Exercise aim: Reproduce the complete listing without any deviation.
# # # # #
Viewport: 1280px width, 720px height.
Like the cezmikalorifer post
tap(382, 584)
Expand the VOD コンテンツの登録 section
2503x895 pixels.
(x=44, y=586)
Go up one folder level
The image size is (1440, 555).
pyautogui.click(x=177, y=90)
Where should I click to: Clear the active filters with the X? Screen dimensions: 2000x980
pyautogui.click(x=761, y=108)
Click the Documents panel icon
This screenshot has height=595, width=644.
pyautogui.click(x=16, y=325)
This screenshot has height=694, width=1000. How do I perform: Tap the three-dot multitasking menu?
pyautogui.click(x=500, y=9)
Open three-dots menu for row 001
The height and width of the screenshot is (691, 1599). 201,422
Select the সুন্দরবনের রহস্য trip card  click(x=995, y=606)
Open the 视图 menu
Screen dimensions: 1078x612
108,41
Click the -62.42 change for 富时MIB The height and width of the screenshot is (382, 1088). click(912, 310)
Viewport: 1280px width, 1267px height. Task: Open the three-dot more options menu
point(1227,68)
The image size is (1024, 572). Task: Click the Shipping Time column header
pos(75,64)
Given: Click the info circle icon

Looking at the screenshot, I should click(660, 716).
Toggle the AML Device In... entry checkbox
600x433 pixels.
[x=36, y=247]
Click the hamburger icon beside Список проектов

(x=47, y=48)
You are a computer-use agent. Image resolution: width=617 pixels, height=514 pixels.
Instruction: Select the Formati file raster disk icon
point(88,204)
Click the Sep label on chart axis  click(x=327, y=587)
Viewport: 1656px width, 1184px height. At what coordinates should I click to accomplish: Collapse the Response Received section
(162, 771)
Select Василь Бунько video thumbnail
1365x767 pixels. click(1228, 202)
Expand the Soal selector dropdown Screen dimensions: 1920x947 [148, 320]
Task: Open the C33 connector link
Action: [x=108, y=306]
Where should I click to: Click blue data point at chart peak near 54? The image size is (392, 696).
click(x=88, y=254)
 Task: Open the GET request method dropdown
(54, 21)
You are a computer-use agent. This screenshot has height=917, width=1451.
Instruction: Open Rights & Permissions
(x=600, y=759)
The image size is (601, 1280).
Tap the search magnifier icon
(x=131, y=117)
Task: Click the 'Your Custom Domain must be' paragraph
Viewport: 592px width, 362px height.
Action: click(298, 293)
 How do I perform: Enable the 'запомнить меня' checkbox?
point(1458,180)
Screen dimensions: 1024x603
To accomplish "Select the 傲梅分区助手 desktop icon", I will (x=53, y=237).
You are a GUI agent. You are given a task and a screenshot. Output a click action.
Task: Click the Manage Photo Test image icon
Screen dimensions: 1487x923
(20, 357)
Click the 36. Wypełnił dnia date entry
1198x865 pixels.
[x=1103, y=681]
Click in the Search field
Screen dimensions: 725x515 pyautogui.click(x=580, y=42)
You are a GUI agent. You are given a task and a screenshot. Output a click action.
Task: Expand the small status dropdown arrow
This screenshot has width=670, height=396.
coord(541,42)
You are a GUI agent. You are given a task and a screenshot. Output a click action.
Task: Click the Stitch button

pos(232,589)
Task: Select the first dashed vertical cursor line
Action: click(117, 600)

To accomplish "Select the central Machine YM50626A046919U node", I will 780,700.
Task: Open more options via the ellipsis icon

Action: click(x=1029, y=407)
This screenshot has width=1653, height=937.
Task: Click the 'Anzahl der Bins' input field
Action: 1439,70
# # # # #
Problem solution:
Viewport: 1280px width, 720px height.
Like the cezmikalorifer post
tap(382, 584)
Expand the VOD コンテンツの登録 section
2503x895 pixels.
(x=44, y=586)
Go up one folder level
The image size is (1440, 555).
pyautogui.click(x=177, y=90)
Where should I click to: Clear the active filters with the X? Screen dimensions: 2000x980
pyautogui.click(x=761, y=108)
Click the Documents panel icon
This screenshot has height=595, width=644.
pyautogui.click(x=16, y=325)
This screenshot has height=694, width=1000. How do I perform: Tap the three-dot multitasking menu?
pyautogui.click(x=500, y=9)
Open three-dots menu for row 001
The height and width of the screenshot is (691, 1599). 201,422
Select the সুন্দরবনের রহস্য trip card  click(x=995, y=606)
Open the 视图 menu
Screen dimensions: 1078x612
108,41
Click the -62.42 change for 富时MIB The height and width of the screenshot is (382, 1088). click(912, 310)
Viewport: 1280px width, 1267px height. Task: Open the three-dot more options menu
point(1227,68)
The image size is (1024, 572). Task: Click the Shipping Time column header
pos(75,64)
Given: Click the info circle icon

Looking at the screenshot, I should click(660, 716).
Toggle the AML Device In... entry checkbox
600x433 pixels.
[x=36, y=247]
Click the hamburger icon beside Список проектов

(x=47, y=48)
You are a computer-use agent. Image resolution: width=617 pixels, height=514 pixels.
Instruction: Select the Formati file raster disk icon
point(88,204)
Click the Sep label on chart axis  click(x=327, y=587)
Viewport: 1656px width, 1184px height. At what coordinates should I click to accomplish: Collapse the Response Received section
(162, 771)
Select Василь Бунько video thumbnail
1365x767 pixels. click(1228, 202)
Expand the Soal selector dropdown Screen dimensions: 1920x947 [148, 320]
Task: Open the C33 connector link
Action: [x=108, y=306]
Where should I click to: Click blue data point at chart peak near 54? The image size is (392, 696).
click(x=88, y=254)
 Task: Open the GET request method dropdown
(54, 21)
You are a computer-use agent. This screenshot has height=917, width=1451.
Instruction: Open Rights & Permissions
(x=600, y=759)
The image size is (601, 1280).
Tap the search magnifier icon
(x=131, y=117)
Task: Click the 'Your Custom Domain must be' paragraph
Viewport: 592px width, 362px height.
Action: click(298, 293)
 How do I perform: Enable the 'запомнить меня' checkbox?
point(1458,180)
Screen dimensions: 1024x603
To accomplish "Select the 傲梅分区助手 desktop icon", I will (x=53, y=237).
You are a GUI agent. You are given a task and a screenshot. Output a click action.
Task: Click the Manage Photo Test image icon
Screen dimensions: 1487x923
(20, 357)
Click the 36. Wypełnił dnia date entry
1198x865 pixels.
[x=1103, y=681]
Click in the Search field
Screen dimensions: 725x515 pyautogui.click(x=580, y=42)
You are a GUI agent. You are given a task and a screenshot. Output a click action.
Task: Expand the small status dropdown arrow
This screenshot has width=670, height=396.
coord(541,42)
You are a GUI agent. You are given a task and a screenshot. Output a click action.
Task: Click the Stitch button

pos(232,589)
Task: Select the first dashed vertical cursor line
Action: click(117, 600)

To accomplish "Select the central Machine YM50626A046919U node", I will 780,700.
Task: Open more options via the ellipsis icon

Action: click(x=1029, y=407)
This screenshot has width=1653, height=937.
Task: Click the 'Anzahl der Bins' input field
Action: 1439,70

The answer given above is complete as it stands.